Dataset excerpts Start Marker

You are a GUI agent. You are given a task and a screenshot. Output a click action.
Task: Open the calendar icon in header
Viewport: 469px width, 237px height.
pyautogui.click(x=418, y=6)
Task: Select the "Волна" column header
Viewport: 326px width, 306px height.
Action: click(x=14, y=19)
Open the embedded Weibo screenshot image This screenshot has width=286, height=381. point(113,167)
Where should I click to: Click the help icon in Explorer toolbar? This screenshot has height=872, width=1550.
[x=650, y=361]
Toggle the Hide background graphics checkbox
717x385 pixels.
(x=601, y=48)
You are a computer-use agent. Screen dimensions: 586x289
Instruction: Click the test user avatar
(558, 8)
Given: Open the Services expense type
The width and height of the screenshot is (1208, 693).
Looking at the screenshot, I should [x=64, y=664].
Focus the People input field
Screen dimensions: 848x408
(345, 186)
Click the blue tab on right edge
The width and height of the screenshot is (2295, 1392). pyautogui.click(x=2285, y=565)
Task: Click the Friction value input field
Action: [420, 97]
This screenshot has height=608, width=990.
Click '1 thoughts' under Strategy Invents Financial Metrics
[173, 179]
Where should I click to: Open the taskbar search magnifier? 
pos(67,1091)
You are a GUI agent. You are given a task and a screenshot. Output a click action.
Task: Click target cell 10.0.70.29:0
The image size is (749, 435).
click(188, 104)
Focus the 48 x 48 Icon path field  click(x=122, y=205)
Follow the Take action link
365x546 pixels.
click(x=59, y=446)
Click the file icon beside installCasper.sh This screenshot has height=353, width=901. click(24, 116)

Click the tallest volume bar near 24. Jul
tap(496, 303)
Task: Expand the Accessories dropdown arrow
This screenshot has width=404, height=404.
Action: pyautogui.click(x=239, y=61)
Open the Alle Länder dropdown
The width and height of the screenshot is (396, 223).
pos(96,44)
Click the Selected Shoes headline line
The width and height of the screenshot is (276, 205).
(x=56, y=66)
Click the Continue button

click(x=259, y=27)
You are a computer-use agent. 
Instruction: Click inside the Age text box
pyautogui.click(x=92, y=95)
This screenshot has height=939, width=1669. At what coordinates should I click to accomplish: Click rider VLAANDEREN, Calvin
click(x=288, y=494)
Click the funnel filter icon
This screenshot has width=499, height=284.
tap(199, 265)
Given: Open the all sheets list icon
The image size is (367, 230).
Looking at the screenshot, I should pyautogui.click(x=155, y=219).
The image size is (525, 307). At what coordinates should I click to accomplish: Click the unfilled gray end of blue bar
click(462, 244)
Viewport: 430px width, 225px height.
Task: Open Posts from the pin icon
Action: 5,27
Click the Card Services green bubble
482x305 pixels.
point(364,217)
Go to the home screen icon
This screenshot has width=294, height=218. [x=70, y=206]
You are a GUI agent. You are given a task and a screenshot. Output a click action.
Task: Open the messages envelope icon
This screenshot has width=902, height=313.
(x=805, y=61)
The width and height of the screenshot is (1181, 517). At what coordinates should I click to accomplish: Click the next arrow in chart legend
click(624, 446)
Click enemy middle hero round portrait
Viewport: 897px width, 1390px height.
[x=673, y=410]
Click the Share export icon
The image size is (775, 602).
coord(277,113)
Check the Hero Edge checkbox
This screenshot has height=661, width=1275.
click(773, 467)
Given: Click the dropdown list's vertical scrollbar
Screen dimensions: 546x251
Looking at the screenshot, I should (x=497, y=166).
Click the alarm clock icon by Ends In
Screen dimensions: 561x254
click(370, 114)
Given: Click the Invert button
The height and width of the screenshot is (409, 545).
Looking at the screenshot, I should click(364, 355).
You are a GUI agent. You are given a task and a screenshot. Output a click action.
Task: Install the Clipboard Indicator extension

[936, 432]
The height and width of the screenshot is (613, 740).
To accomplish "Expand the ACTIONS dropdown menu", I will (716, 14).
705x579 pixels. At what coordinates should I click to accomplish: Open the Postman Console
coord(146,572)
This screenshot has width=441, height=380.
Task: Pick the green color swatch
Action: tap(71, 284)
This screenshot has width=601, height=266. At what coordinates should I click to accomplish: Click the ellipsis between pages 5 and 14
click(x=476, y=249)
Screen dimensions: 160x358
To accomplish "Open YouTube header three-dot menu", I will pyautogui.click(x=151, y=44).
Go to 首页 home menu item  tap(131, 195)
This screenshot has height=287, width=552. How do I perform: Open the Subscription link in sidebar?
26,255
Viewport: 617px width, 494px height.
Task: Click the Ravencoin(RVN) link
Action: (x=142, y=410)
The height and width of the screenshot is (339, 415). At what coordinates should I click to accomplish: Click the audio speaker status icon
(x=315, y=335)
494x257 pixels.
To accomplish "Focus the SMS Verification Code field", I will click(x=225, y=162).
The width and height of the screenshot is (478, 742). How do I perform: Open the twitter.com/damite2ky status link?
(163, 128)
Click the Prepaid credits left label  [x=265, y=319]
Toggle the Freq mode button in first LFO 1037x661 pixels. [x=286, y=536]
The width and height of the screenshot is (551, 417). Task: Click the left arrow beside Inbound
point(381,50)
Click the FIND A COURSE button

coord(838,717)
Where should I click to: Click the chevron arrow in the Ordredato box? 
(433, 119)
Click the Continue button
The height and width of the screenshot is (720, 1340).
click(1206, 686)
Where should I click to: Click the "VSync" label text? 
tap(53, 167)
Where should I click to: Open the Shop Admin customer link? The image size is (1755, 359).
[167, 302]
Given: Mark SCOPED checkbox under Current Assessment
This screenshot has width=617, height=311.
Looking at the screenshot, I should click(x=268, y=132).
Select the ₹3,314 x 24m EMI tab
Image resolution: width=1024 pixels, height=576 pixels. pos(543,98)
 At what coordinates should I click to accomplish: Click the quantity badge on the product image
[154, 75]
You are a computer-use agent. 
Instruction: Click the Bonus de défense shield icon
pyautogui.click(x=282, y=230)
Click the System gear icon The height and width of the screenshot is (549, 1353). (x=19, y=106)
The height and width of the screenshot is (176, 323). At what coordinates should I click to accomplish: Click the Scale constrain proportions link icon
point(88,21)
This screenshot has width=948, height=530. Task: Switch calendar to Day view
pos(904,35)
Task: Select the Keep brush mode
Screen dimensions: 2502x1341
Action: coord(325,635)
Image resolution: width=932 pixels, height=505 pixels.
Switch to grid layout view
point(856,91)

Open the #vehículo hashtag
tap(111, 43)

Dataset excerpts End Marker

- _What you have to do_
Copy, exactly as written, the lines above, beginning with the one that contains "The height and width of the screenshot is (176, 323)." and ending with the last.

- _Result for this task_
The height and width of the screenshot is (176, 323). At what coordinates should I click to accomplish: Click the Scale constrain proportions link icon
point(88,21)
This screenshot has width=948, height=530. Task: Switch calendar to Day view
pos(904,35)
Task: Select the Keep brush mode
Screen dimensions: 2502x1341
Action: coord(325,635)
Image resolution: width=932 pixels, height=505 pixels.
Switch to grid layout view
point(856,91)

Open the #vehículo hashtag
tap(111, 43)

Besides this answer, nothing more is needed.